**** EXERCISE MATERIAL

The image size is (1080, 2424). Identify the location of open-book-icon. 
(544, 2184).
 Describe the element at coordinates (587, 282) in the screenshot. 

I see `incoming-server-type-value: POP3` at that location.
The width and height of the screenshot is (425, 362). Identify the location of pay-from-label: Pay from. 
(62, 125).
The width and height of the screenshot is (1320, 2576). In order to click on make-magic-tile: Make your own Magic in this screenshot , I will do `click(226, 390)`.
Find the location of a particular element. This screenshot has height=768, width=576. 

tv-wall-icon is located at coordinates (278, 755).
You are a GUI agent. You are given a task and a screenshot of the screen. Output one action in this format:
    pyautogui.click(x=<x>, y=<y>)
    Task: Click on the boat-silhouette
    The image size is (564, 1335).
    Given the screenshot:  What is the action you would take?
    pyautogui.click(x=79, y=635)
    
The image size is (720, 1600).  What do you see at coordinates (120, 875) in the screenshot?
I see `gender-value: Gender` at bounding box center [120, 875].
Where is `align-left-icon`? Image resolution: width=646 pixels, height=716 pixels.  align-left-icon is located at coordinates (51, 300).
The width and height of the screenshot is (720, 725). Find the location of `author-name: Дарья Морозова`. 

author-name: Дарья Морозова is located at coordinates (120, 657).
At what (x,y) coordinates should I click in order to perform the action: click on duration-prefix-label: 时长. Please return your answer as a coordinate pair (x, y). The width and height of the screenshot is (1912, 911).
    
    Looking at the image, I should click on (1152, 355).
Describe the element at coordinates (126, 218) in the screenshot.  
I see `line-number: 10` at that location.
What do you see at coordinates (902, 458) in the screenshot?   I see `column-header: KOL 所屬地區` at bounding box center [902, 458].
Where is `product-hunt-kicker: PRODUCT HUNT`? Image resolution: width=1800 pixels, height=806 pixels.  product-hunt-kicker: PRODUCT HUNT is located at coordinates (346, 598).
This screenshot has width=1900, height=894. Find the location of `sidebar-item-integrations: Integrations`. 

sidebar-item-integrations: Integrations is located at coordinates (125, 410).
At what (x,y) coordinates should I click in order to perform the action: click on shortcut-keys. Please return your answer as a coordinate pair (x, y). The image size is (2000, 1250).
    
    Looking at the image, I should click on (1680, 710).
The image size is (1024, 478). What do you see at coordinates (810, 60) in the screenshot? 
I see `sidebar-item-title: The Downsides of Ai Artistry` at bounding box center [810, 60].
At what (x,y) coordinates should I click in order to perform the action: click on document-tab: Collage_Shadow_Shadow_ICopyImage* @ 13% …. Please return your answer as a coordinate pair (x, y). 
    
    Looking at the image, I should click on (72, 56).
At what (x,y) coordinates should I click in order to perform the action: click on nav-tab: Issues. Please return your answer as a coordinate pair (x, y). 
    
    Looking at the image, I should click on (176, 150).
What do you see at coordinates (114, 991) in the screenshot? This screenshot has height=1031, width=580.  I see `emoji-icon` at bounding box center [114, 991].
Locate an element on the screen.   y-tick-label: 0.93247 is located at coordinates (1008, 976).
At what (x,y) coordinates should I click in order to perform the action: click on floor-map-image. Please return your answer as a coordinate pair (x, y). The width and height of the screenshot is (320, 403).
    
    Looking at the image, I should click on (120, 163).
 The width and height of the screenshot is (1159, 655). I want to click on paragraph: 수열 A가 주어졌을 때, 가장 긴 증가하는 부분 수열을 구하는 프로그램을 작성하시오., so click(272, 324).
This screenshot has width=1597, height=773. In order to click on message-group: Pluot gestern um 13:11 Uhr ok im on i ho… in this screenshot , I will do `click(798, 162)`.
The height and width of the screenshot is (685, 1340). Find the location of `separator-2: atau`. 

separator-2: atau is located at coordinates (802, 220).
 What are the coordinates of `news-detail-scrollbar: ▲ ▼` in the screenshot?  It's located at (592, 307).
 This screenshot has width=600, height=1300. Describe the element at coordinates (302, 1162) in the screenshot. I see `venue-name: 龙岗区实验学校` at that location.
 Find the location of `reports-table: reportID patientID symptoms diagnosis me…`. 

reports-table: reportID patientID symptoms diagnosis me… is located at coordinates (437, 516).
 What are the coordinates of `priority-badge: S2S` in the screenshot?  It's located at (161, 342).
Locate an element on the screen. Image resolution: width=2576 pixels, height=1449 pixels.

********

WORK ITEM:
Rewrite all of the lines above with "open-book-icon" replaced by "closed-book-icon", leaving everything else the same.

EXERCISE OUTPUT:
The image size is (1080, 2424). Identify the location of closed-book-icon. 
(544, 2184).
 Describe the element at coordinates (587, 282) in the screenshot. 

I see `incoming-server-type-value: POP3` at that location.
The width and height of the screenshot is (425, 362). Identify the location of pay-from-label: Pay from. 
(62, 125).
The width and height of the screenshot is (1320, 2576). In order to click on make-magic-tile: Make your own Magic in this screenshot , I will do `click(226, 390)`.
Find the location of a particular element. This screenshot has height=768, width=576. 

tv-wall-icon is located at coordinates (278, 755).
You are a GUI agent. You are given a task and a screenshot of the screen. Output one action in this format:
    pyautogui.click(x=<x>, y=<y>)
    Task: Click on the boat-silhouette
    The image size is (564, 1335).
    Given the screenshot:  What is the action you would take?
    pyautogui.click(x=79, y=635)
    
The image size is (720, 1600).  What do you see at coordinates (120, 875) in the screenshot?
I see `gender-value: Gender` at bounding box center [120, 875].
Where is `align-left-icon`? Image resolution: width=646 pixels, height=716 pixels.  align-left-icon is located at coordinates (51, 300).
The width and height of the screenshot is (720, 725). Find the location of `author-name: Дарья Морозова`. 

author-name: Дарья Морозова is located at coordinates (120, 657).
At what (x,y) coordinates should I click in order to perform the action: click on duration-prefix-label: 时长. Please return your answer as a coordinate pair (x, y). The width and height of the screenshot is (1912, 911).
    
    Looking at the image, I should click on (1152, 355).
Describe the element at coordinates (126, 218) in the screenshot.  
I see `line-number: 10` at that location.
What do you see at coordinates (902, 458) in the screenshot?   I see `column-header: KOL 所屬地區` at bounding box center [902, 458].
Where is `product-hunt-kicker: PRODUCT HUNT`? Image resolution: width=1800 pixels, height=806 pixels.  product-hunt-kicker: PRODUCT HUNT is located at coordinates (346, 598).
This screenshot has width=1900, height=894. Find the location of `sidebar-item-integrations: Integrations`. 

sidebar-item-integrations: Integrations is located at coordinates (125, 410).
At what (x,y) coordinates should I click in order to perform the action: click on shortcut-keys. Please return your answer as a coordinate pair (x, y). The image size is (2000, 1250).
    
    Looking at the image, I should click on (1680, 710).
The image size is (1024, 478). What do you see at coordinates (810, 60) in the screenshot? 
I see `sidebar-item-title: The Downsides of Ai Artistry` at bounding box center [810, 60].
At what (x,y) coordinates should I click in order to perform the action: click on document-tab: Collage_Shadow_Shadow_ICopyImage* @ 13% …. Please return your answer as a coordinate pair (x, y). 
    
    Looking at the image, I should click on (72, 56).
At what (x,y) coordinates should I click in order to perform the action: click on nav-tab: Issues. Please return your answer as a coordinate pair (x, y). 
    
    Looking at the image, I should click on (176, 150).
What do you see at coordinates (114, 991) in the screenshot? This screenshot has height=1031, width=580.  I see `emoji-icon` at bounding box center [114, 991].
Locate an element on the screen.   y-tick-label: 0.93247 is located at coordinates (1008, 976).
At what (x,y) coordinates should I click in order to perform the action: click on floor-map-image. Please return your answer as a coordinate pair (x, y). The width and height of the screenshot is (320, 403).
    
    Looking at the image, I should click on (120, 163).
 The width and height of the screenshot is (1159, 655). I want to click on paragraph: 수열 A가 주어졌을 때, 가장 긴 증가하는 부분 수열을 구하는 프로그램을 작성하시오., so click(272, 324).
This screenshot has width=1597, height=773. In order to click on message-group: Pluot gestern um 13:11 Uhr ok im on i ho… in this screenshot , I will do `click(798, 162)`.
The height and width of the screenshot is (685, 1340). Find the location of `separator-2: atau`. 

separator-2: atau is located at coordinates (802, 220).
 What are the coordinates of `news-detail-scrollbar: ▲ ▼` in the screenshot?  It's located at (592, 307).
 This screenshot has width=600, height=1300. Describe the element at coordinates (302, 1162) in the screenshot. I see `venue-name: 龙岗区实验学校` at that location.
 Find the location of `reports-table: reportID patientID symptoms diagnosis me…`. 

reports-table: reportID patientID symptoms diagnosis me… is located at coordinates (437, 516).
 What are the coordinates of `priority-badge: S2S` in the screenshot?  It's located at (161, 342).
Locate an element on the screen. Image resolution: width=2576 pixels, height=1449 pixels.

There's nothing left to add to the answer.